The Other McCain

"One should either write ruthlessly what one believes to be the truth, or else shut up." — Arthur Koestler

‘When You Give in to Thuggery’

Posted on | April 26, 2011 | 8 Comments

The situation with King & Spalding dropping its client — Congress — in defending the Defense of Marriage Act (DOMA) before Supreme Court was not something I felt co?mpelled to write about yesterday. But it is pointed out that King & Spalding dropped the case under pressure from gay activists, which means that there will be further such intimidation: “That’s what happens when you give in to thuggery,” as Professor Reynolds says.

And it’s the thuggery that is so obnoxious. Gay rights activists are so full of their own righteousness that they don’t give a damn about what means they employ to achieve their ends. Generally speaking, honorable ends are not advanced by dishonorable means.
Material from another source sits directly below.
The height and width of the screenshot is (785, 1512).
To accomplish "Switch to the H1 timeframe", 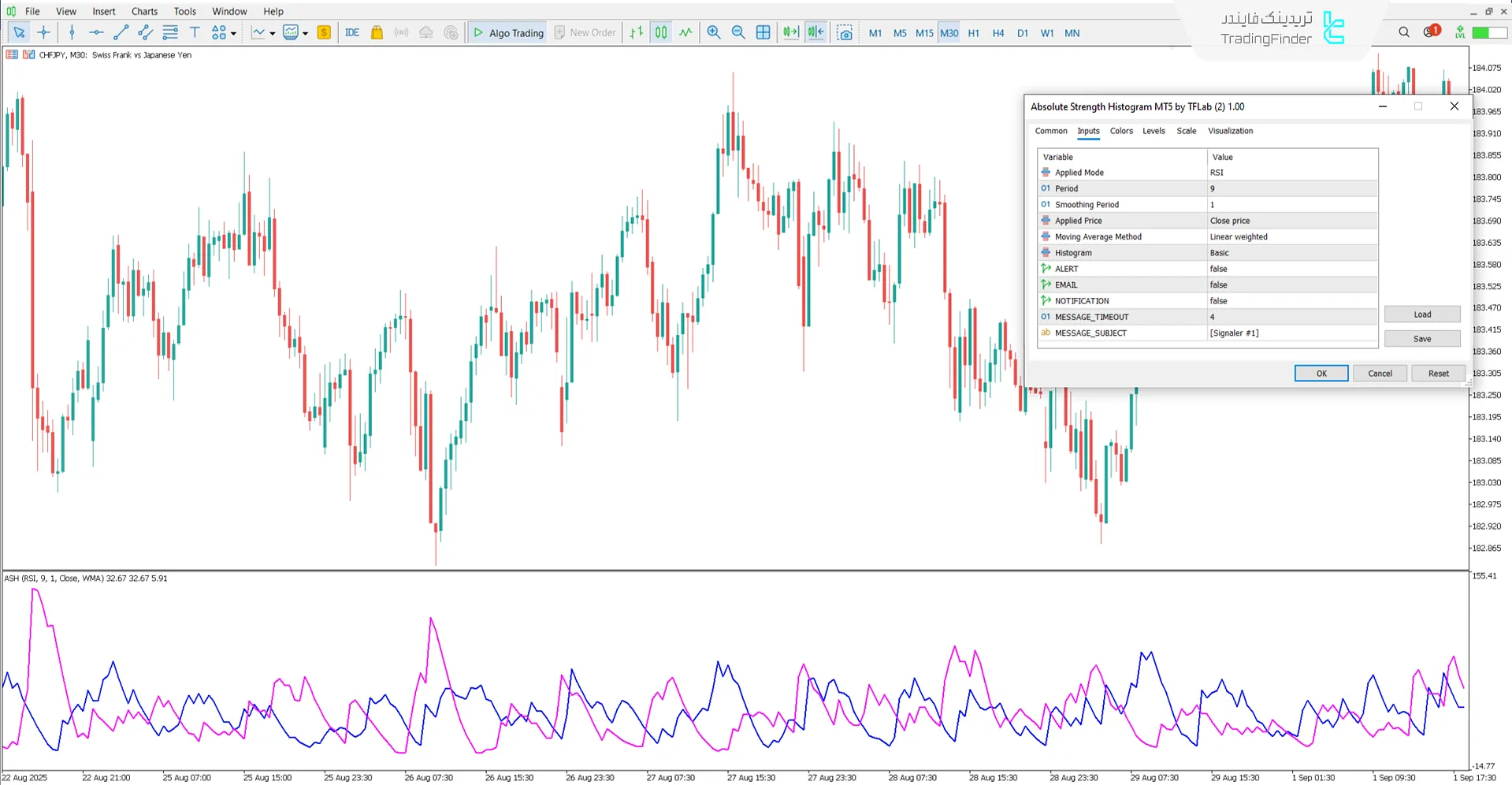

If you have to lie, steal, cheat and kill to achieve your goal — if it cannot be achieved without such methods — this is kind of a large flashing neon sign to warn you that there is something wrong with your goal.

There is something very unusual about the rapidity of this political shift, as Byron York points out:

Amid all the threatening and the name calling, one thing was clear. In the furtherance of its political position, the Obama administration has abdicated the Justice Department’s traditional responsibility to defend laws passed by Congress, and now King & Spalding has abdicated the lawyer’s responsibility to represent a client. And they did it over a law that passed with huge bipartisan majorities in a Republican House and Senate, was signed by a Democratic president, and was defended by two Democratic administrations and one Republican one.
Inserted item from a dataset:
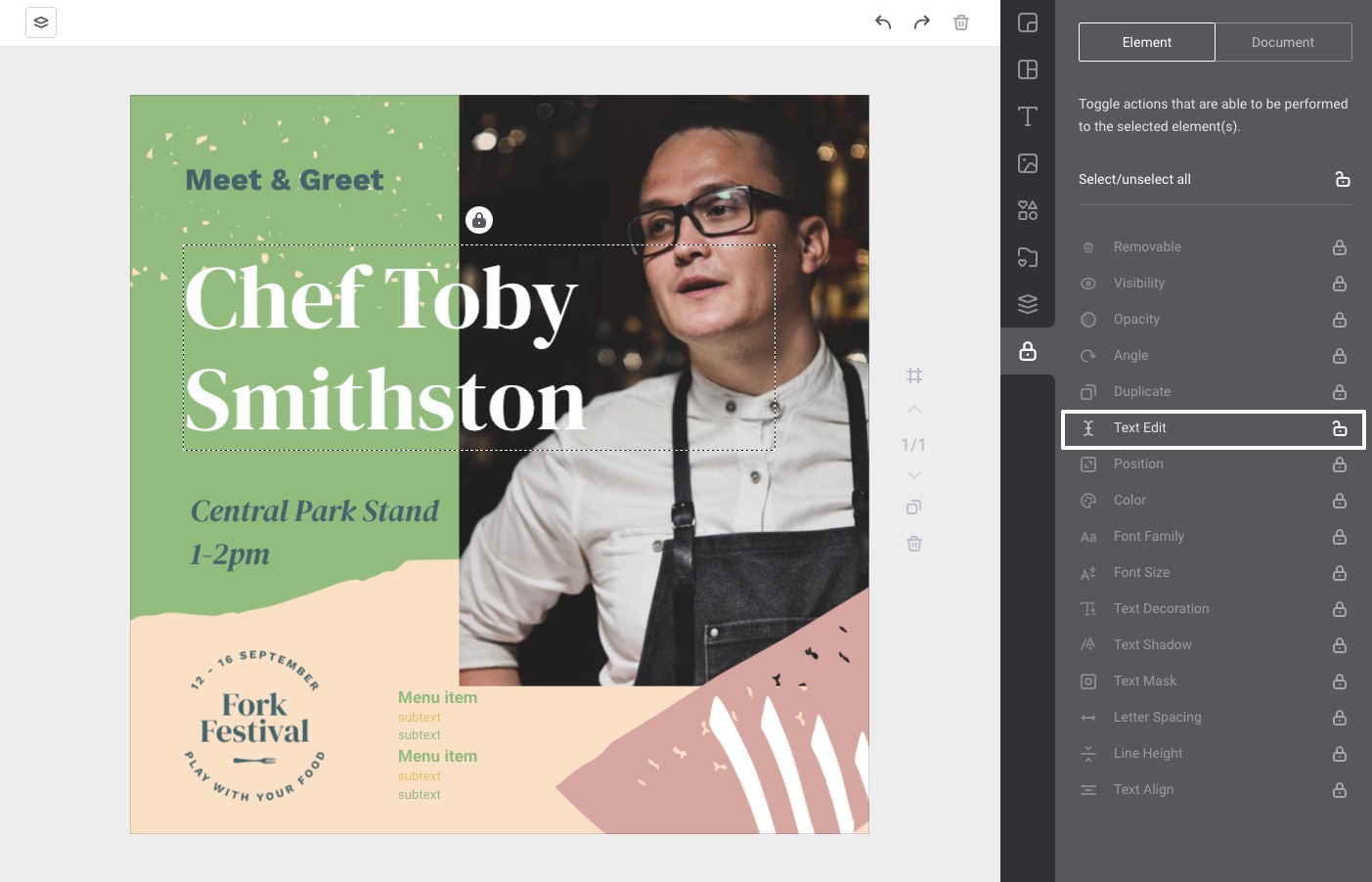Image resolution: width=1372 pixels, height=882 pixels.
Task: Delete the page using the trash icon
Action: 914,544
Just 15 years ago, in other words, there was a massive majoritarian consensus against same-sex marriage. Then came the Lawrence v. Texas ruling in 2003, then Massachusetts legalized same-sex marriage in 2004 (thanks, Mitt Romney!)  and then . . . well, the deluge.

The fantastical project of yesterday, which was mentioned only to be ridiculed, is today the audacious reform, and will be tomorrow the accomplished fact.
— R.L. Dabney, 1897

The stunning rapidity with which the gay-rights movement has vanquished all opposition — so that now one cannot speak against their agenda without being accused of “hate” — is perhaps unprecedented. It  is certainly remarkable, and all the more so because the “rights” asserted are without any basis in Anglo-American legal tradition, as I explained in my 2008 American Spectator column, “Gay Rights, Gay Rage.”

In abandoning the mooring of the common-law tradition, we have pulled up anchor and set sail into uncharted waters, where the legend on the map reads, “Here Be Dragons.”

UPDATE: Dan at Gay Patriot engages in a thought-experiment about anti-discrimination laws.

It is important to understand that the heart of the question raised by the King & Spalding decision is not whether we approve or disapprove of homosexuality, or even whether we support or oppose the legalization of same-sex marriage. What is at issue is whether the concept of “gay rights” should empower advocates of that agenda to bully and intimidate their critics. You may wish to compare this to how the Left smeared Amy Alkon.